Aufgabe A: Wer soll laut dem Artikel zum Palme-Mord 1986 die Ermordung des schwedischen Ministerpräsidenten angeordnet haben?
Aufgabe B: Bitte schreiben Sie den Artikel zum Palme-Mord im Anschluss an seinen letzten Satz weiter.

Ausgewählter Auszug:
┌────────

Palme-Mord Spektakuläre Vorwürfe eines Apartheid-Killers Von Carsten Krebs, Kapstadt

  • Lesedauer: 3 Min.

Der südafrikanische Top-Agent Craig Williamson soll 1986 die Ermordung des schwedischen Ministerpräsidenten Olof Palme angeordnet haben.

Diese spektakuläre Aussage machte Eugene de Koc'k Ende vergangener Woche während seines Gerichtsverfahres in Pretoria. Noch ist es nur eine Behauptung des ehemaligen Vlakplaas-Kommandeurs und Chefs der staatlichen Killer-Untergrundorganisation des Apartheidregimes, doch die Anzeichen verdichten sich, daß es mehr sein könnten, als nur die Worte eines Verwirrten.

De Kock machte die sensationelle Aussage am dritten Tag eines Kreuzverhörs eher beiläufig. Nachdem er Ende August im eigentlichen Strafprozeß in 89 Fällen schuldig gesprochen wurde, darunter in sechs Mordfällen, hat er nun selbst den Zeugenstand erklommen und enthüllt seit Ende September täglich neue Grausamkeiten und staatliche Verstrickungen seiner Untergrundeinheit U-10 - in der Hoffnung, sein noch nicht festgelegtes Strafmaß durch Aussagen als Kronzeuge zu senken.

└────────

Datensätze:
┌────────

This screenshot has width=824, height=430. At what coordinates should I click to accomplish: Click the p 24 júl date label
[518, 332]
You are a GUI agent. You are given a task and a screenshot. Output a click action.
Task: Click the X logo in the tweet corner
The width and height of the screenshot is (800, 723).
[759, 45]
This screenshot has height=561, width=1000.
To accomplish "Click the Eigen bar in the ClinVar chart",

└────────
┌────────

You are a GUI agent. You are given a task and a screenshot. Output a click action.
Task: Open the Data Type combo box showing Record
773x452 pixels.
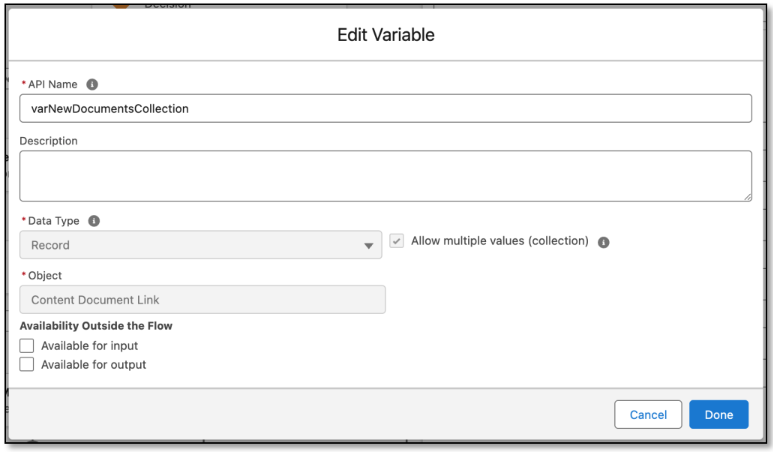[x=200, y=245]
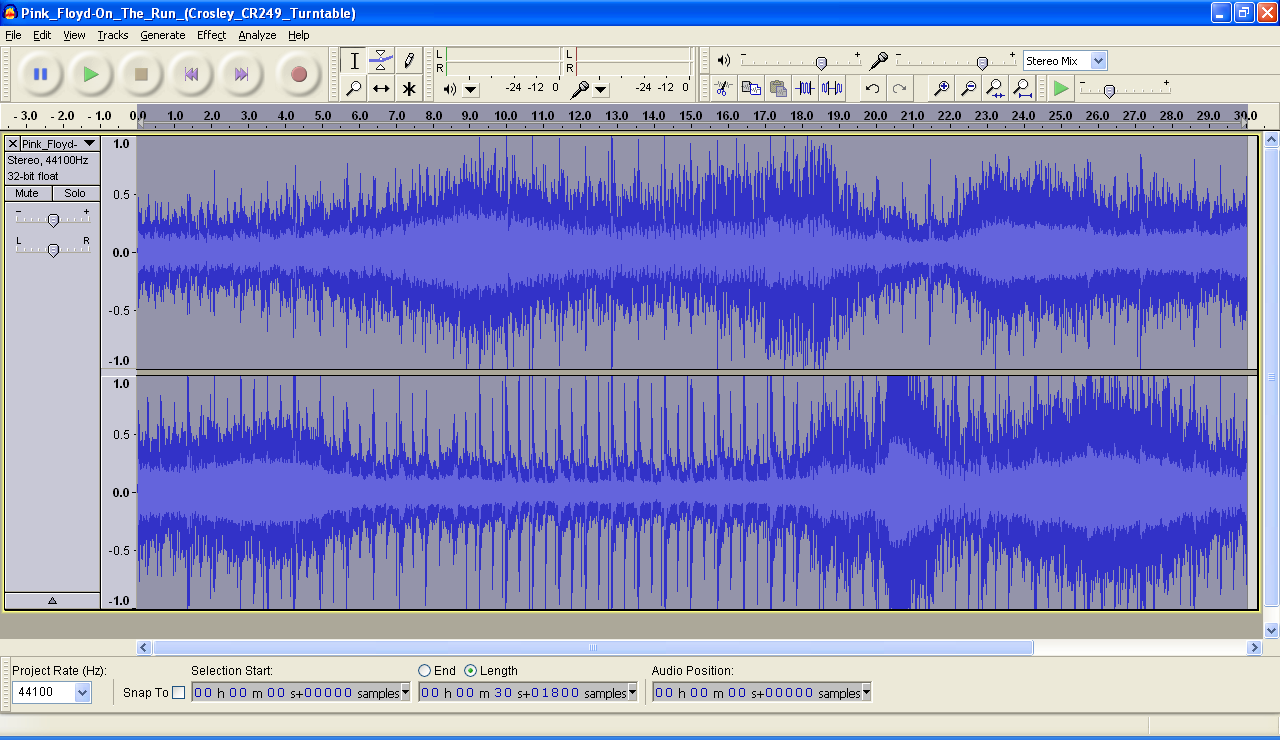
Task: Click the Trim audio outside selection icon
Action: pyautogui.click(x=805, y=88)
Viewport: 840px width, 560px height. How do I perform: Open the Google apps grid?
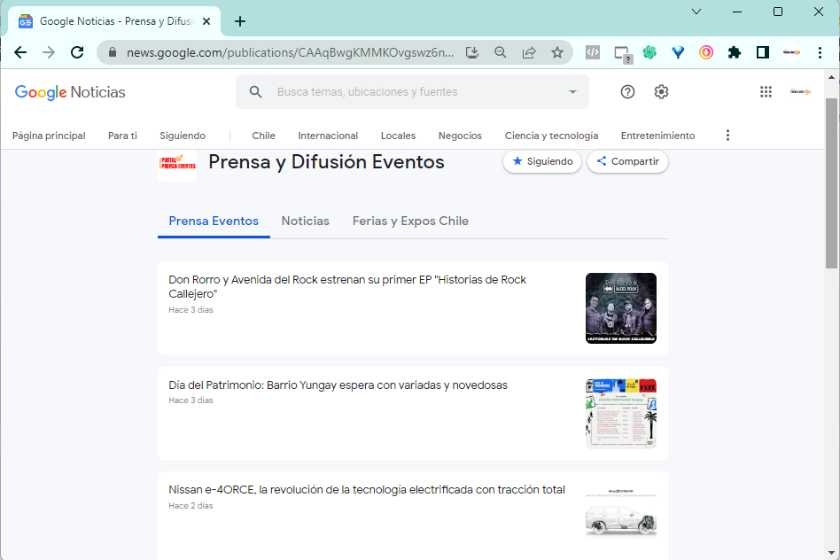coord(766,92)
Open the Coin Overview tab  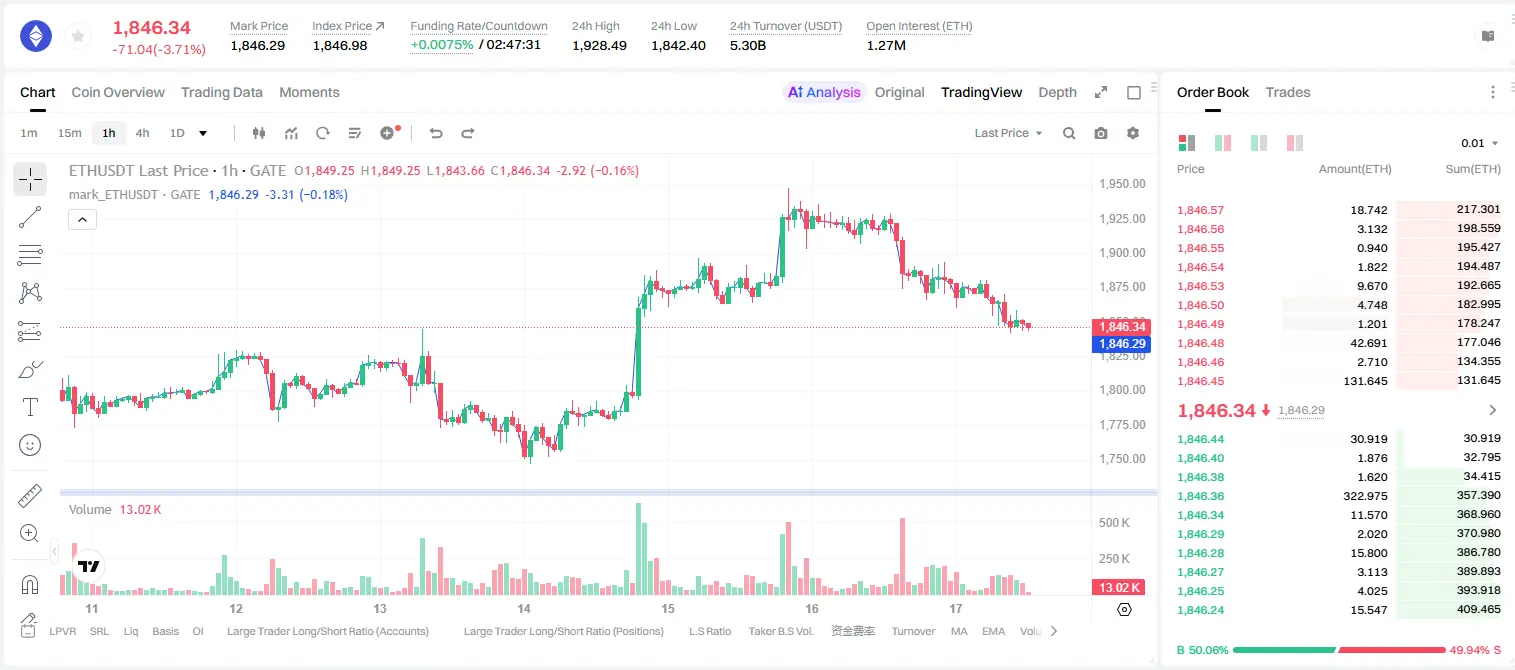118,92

└────────

Antwortfeld A: Der südafrikanische Top-Agent Craig Williamson.

Antwortfeld B:
Die völlig überraschten schwedischen

Ermittlungsbehörden bezeichneten die Anschuldigung De Kocks als »frische Spur«. Sie kündigten an, kurzfristig Mitglieder der ermittelnden Palme-Sonderkommission nach Südafrika zu entsenden, um die Vorwürfe vor Ort zu überprüfen. Der schwedische Botschafter in der Kap-Republik forderte zudem von den hiesigen Behörden »erhöhte Anstrengungen, die Ungeheuerlichkeiten« zu untersuchen. Zugleich setzte Stockholm eine Millionen-Rand-Belohnung für weitere Informationen aus, die zur Festnahme des Attentäters führen.

Schwedische Journalisten berichteten unterdessen, daß Craig Williamson seit Mitte der 80er ein Netzwerk von Auslandsspionen in Schweden befehligte. Zugleich bestätigte die dortige Polizei, daß sein Name bereits während der früheren Untersuchungen zur Ermordung Palmes eine Rolle spielte, aber aufgrund fehlender Beweise nicht weiter verfolgt wurde. Der Stockholmer Chefermittler Lars Johnson meinte jetzt, daß Williamson »hinter mehr als nur ein Verbrechen« in Europa vermutet werde.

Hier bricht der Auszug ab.